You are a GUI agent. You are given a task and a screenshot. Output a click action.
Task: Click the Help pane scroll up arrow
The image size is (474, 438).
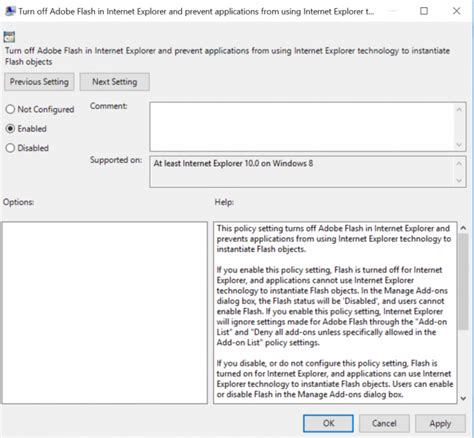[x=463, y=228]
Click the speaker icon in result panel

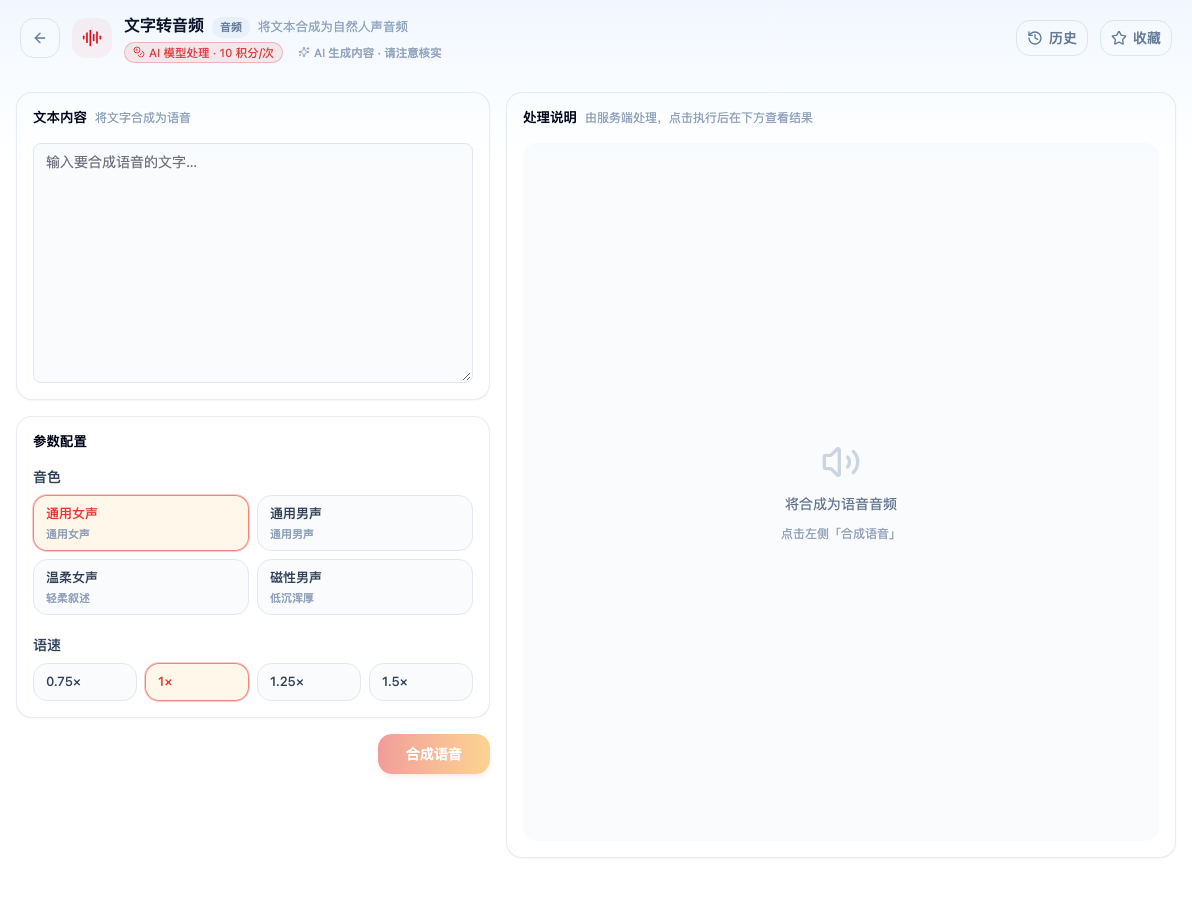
+---+
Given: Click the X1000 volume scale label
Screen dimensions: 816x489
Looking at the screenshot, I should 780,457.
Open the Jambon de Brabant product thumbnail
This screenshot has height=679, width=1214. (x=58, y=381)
+---+
= Your goal =
Starting from the line with "Task: Click the Help pane scroll up arrow" in the records above, repeat each line exactly until you have written the line with "Click the speaker icon in result panel", then stop; drop the pictures.

= Reply =
Task: Click the Help pane scroll up arrow
The image size is (474, 438).
[x=463, y=228]
Click the speaker icon in result panel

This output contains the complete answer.